Question

Apart from tetrahedral geometry, another possible geometry of ${{C}}{{{H}}_{{4}}}$ could be square planar with the four H atoms at the corners of the square and the C atom at its centre. Why ${{C}}{{{H}}_{{4}}}$ is not a square planar?

Answer 1

Hint: Geometry, shape and hybridization of a molecule can be calculated by using some rules i.e. first write the Lewis structure then calculate the number of sigma bonds and lone pair then determine the steric number (steric number is composed of number of lone pairs and sigma bonds) and then finally assign the hybridization and shape of the molecule.

Complete step by step answer:
Firstly, we will learn about the concept of hybridization, which can be defined as the mixing of orbitals of the same energy to give new degenerate orbitals.
Electronic configuration of carbon in the ground state can be represented as:
${{C}}\;\;{{:}}\;\;{{1}}{{{s}}^{{2}}}\;{{2}}{{{s}}^{{2}}}\;{{2p}}_{{x}}^{{1}}\;{{2p}}_{{y}}^{{1}}$
Electronic configuration of carbon in the excited state can be represented as:
${{C}}\;\;{{:}}\;\;{{1}}{{{s}}^{{2}}}\;{{2}}{{{s}}^1}\;{{2p}}_{{x}}^{{1}}\;{{2p}}_{{y}}^{{1}}\;{{2p}}_{{z}}^{{1}}$
In ${{C}}{{{H}}_{{4}}}$, the central atom carbon contains four valence electrons and each electron is shared by hydrogen atoms which results in four sigma bonds and no lone pairs.

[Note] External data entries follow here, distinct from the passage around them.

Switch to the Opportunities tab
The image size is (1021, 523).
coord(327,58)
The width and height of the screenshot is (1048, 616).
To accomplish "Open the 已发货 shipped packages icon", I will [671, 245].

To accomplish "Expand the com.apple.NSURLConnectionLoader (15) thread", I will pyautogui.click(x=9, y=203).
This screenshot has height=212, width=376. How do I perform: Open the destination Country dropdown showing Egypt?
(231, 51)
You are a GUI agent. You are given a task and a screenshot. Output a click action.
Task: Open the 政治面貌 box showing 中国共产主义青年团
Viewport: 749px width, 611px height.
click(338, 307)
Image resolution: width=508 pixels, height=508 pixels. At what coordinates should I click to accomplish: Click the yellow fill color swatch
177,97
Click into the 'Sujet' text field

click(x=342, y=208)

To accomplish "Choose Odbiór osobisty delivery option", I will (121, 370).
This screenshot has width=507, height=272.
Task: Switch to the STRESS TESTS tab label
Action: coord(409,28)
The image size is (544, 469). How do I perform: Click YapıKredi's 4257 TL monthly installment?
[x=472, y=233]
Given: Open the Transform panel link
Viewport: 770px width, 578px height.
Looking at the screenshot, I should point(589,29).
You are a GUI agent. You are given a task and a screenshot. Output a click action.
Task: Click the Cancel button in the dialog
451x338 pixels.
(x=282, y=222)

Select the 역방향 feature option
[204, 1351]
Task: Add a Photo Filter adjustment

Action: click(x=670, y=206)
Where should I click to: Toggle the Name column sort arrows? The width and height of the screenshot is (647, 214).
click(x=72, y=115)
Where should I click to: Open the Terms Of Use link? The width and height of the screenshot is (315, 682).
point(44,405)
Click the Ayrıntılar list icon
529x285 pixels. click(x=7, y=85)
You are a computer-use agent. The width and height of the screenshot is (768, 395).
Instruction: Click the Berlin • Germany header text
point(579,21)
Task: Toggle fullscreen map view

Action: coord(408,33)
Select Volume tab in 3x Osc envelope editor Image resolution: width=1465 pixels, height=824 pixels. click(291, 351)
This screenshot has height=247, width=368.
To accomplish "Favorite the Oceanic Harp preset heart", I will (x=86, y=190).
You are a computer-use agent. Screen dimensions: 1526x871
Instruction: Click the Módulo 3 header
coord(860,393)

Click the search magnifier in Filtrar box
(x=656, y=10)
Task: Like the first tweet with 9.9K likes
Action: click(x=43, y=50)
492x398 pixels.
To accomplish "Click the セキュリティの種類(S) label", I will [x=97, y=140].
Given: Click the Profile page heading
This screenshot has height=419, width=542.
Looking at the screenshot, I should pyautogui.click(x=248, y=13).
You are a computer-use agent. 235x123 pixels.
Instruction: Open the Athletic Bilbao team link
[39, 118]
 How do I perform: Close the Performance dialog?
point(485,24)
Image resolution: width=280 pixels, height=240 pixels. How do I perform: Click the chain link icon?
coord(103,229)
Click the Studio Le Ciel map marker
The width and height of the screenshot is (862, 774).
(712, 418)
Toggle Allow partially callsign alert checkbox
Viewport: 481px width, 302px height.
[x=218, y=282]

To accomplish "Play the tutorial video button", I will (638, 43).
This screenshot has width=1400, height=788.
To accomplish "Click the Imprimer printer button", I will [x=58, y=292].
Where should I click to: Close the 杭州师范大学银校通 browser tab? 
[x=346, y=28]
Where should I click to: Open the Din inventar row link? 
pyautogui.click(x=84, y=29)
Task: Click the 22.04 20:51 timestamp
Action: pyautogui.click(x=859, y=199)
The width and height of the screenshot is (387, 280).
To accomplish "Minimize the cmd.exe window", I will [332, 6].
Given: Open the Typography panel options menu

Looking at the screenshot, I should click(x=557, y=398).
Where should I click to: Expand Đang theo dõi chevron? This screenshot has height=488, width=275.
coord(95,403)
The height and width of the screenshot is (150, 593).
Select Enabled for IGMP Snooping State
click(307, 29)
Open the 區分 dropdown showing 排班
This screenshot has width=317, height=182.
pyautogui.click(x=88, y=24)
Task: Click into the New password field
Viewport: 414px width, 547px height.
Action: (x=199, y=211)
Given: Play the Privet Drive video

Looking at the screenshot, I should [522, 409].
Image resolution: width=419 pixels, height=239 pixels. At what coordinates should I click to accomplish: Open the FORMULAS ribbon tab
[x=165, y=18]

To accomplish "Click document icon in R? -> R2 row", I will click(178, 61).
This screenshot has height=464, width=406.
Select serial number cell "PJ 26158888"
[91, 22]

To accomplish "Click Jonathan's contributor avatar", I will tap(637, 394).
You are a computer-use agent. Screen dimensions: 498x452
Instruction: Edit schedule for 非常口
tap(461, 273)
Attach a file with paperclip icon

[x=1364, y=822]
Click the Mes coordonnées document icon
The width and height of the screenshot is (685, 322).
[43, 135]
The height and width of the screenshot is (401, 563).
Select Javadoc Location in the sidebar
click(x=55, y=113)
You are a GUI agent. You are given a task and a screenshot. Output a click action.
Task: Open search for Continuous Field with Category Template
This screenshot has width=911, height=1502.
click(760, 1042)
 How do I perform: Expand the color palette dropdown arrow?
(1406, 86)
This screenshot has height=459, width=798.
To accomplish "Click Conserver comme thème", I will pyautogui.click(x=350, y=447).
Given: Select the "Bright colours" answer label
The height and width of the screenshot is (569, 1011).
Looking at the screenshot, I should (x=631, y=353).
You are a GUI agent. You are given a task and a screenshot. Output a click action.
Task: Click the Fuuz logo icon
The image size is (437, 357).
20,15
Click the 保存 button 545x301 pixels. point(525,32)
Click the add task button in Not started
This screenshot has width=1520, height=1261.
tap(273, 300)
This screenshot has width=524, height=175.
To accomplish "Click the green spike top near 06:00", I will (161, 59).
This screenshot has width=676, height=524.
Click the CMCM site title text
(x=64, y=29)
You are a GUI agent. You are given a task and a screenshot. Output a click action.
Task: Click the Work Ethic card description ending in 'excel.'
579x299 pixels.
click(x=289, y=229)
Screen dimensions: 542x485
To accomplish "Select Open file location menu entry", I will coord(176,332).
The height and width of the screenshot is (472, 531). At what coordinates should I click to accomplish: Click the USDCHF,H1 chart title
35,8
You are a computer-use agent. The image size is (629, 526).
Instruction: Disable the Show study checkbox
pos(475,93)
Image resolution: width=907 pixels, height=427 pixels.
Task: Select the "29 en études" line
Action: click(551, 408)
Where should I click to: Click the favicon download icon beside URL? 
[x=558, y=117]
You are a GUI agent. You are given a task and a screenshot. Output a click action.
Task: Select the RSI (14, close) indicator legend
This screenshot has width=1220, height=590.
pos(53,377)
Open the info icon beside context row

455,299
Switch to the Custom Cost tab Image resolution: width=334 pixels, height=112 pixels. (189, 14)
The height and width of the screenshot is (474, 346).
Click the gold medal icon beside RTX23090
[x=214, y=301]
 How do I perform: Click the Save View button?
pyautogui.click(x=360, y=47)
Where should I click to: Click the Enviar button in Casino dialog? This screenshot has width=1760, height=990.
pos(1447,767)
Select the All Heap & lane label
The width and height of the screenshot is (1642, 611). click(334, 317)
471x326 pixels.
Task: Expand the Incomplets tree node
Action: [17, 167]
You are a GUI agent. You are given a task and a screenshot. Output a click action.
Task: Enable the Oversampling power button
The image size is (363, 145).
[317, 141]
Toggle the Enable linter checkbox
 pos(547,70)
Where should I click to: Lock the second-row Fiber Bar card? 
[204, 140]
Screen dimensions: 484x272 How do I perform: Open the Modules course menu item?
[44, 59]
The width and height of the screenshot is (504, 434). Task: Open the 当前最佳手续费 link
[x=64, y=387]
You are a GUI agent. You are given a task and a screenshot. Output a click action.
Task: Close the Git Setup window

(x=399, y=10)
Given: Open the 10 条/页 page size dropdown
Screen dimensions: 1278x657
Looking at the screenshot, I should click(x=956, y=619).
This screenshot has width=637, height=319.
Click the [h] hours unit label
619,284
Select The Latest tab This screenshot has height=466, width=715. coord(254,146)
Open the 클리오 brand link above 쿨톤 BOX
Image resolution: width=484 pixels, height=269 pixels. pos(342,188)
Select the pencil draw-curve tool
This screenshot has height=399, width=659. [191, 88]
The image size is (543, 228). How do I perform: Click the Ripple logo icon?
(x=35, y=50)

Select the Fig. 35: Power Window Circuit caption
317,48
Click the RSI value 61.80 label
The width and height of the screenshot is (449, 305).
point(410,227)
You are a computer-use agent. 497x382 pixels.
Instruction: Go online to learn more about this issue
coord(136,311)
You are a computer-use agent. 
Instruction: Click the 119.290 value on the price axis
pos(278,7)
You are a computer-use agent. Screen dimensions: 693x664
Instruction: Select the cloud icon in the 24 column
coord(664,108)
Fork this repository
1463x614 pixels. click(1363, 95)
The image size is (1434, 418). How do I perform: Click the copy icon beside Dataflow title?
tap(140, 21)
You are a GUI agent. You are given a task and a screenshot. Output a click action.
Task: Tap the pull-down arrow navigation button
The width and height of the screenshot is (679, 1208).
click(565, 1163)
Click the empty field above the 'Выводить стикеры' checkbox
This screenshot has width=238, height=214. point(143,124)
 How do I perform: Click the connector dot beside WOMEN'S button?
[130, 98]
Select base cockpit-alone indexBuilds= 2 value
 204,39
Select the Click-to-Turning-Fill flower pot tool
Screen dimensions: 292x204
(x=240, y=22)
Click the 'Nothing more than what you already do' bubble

Based on the number of sigma bonds and lone pairs, the steric number will be four. Hence, ${{C}}{{{H}}_{{4}}}$ molecule has ${{s}}{{{p}}^3}$ hybridization and the geometry will be tetrahedral.
For square planar, ${{ds}}{{{p}}^{{2}}}$ hybridization is required, which is not possible due to the absence of d-orbital. The bond angle of square planar geometry has bond angle of $90^\circ $ and is lesser than tetrahedral bond angle which is $109.5^\circ $. Due to the repulsive forces in square planar geometry makes it less stable than tetrahedral.
Therefore, the geometry of ${{C}}{{{H}}_{{4}}}$ molecule is tetrahedral and not square planar.

Note: We need to remember that the shape does not count lone pairs but the shape is an outcome of a lone pair. For example, in ${{N}}{{{H}}_3}$ molecule the structure will be tetrahedral but due to the presence of lone pair the shape of ammonia molecule is comes out to be trigonal pyramidal. If there is no lone pair then the shape and the geometry of the molecule will be the same.